Para estacas pré-moldadas cravadas, como estacas metálicas ou de concreto pré-moldado, o PCE também pode ser realizado. No entanto, sua execução costuma ser mais complexa devido à necessidade de um sistema de reação robusto para resistir às cargas aplicadas. Além disso, como essas estacas podem ser testadas de forma mais rápida e econômica pelo ensaio PDA, o PCE costuma ser reservado para situações específicas em que se exige uma análise mais detalhada ou a validação de resultados.

Portanto, embora o PCE seja um método universal, sua aplicação deve levar em conta o custo, a logística de montagem do sistema de reação e a necessidade de precisão dos resultados para atender às exigências do projeto.

A preparação das estacas para a realização do Ensaio de Prova de Carga Estática (PCE) é essencial para garantir resultados precisos e confiáveis. Primeiramente, a estaca deve estar totalmente instalada, com a cabeça regularizada e nivelada.

Em seguida, deve-se executar um bloco de coroamento sobre o topo da estaca a ser testada, o qual servirá para distribuir uniformemente a carga aplicada. Além disso, é necessário construir estacas de reação ou outro sistema de ancoragem, garantindo que a estaca de teste seja submetida à compressão sem deslocamentos indesejados do sistema de reação.

Todos os elementos envolvidos — bloco de coroamento, sistema de reação, macacos hidráulicos e instrumentos de medição — devem ser dimensionados pelo responsável técnico pela execução do ensaio, assegurando que o sistema funcione adequadamente durante toda a coleta de dados.

Sim, o Ensaio de Prova de Carga Estática (PCE) é um ensaio normatizado no Brasil, seguindo as diretrizes da NBR 12131:2006 — Estacas — Prova de Carga Estática, publicada pela Associação Brasileira de Normas Técnicas (ABNT). Essa norma estabelece os procedimentos para a execução do ensaio, incluindo os critérios para a aplicação da carga, a instrumentação, a medição dos deslocamentos e a interpretação dos resultados obtidos.

A NBR 12131 define dois métodos de carregamento:

  • Carregamento lento, em que a carga é aplicada em estágios sucessivos até atingir a carga máxima;

  • Carregamento rápido, em que a carga é aplicada de forma contínua em menor tempo.

Além disso, a norma estabelece os critérios de aceitabilidade dos resultados, assegurando que a avaliação da capacidade de carga e do comportamento da fundação seja confiável.

O cumprimento rigoroso dessa norma é essencial para garantir a precisão dos ensaios e, consequentemente, a segurança e o desempenho das estruturas que dependem da fundação ensaiada.

O Ensaio de Prova de Carga Estática (PCE) e o Ensaio de Prova de Carga Dinâmica (PDA) são dois métodos utilizados para avaliar a capacidade de carga de estacas, mas apresentam diferenças significativas em termos de execução, custo, tempo e precisão dos resultados.
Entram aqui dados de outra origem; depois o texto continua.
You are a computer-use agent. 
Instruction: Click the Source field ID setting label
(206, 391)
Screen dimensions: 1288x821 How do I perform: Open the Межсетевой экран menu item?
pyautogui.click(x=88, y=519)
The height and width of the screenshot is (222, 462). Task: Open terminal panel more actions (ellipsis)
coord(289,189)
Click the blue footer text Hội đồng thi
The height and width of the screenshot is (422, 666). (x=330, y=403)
O PCE é considerado o método mais preciso, pois mede diretamente a resposta da estaca a um carregamento progressivo. É realizado por meio da aplicação de carga estática, utilizando macacos hidráulicos e um sistema de reação robusto, permitindo uma análise detalhada do recalque e da carga admissível. No entanto, é um ensaio mais demorado, de custo elevado e que requer infraestrutura complexa, o que normalmente limita sua aplicação a um número reduzido de estacas.
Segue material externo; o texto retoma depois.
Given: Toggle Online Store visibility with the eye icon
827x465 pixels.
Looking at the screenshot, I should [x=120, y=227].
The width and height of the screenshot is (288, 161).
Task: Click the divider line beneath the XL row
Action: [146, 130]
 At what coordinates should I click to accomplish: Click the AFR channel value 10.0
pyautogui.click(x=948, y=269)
Por outro lado, o PDA é um ensaio dinâmico, no qual a estaca é submetida a impactos controlados, geralmente com o próprio martelo de cravação ou com um martelo específico para ensaio. O teste fornece estimativas da capacidade de carga e permite avaliar a integridade estrutural da estaca. O PDA é mais rápido, econômico e pode ser aplicado a um grande número de estacas, sendo ideal para controle de qualidade em obras de grande porte. No entanto, seus resultados dependem de modelos matemáticos e necessitam de análise e ajustes para se obter maior precisão.

Em resumo, o PCE é recomendado quando se busca máxima precisão, enquanto o PDA é indicado para avaliações rápidas e econômicas. Na prática, é comum a utilização combinada dos dois ensaios para validação dos resultados, assegurando maior confiabilidade ao projeto de fundação.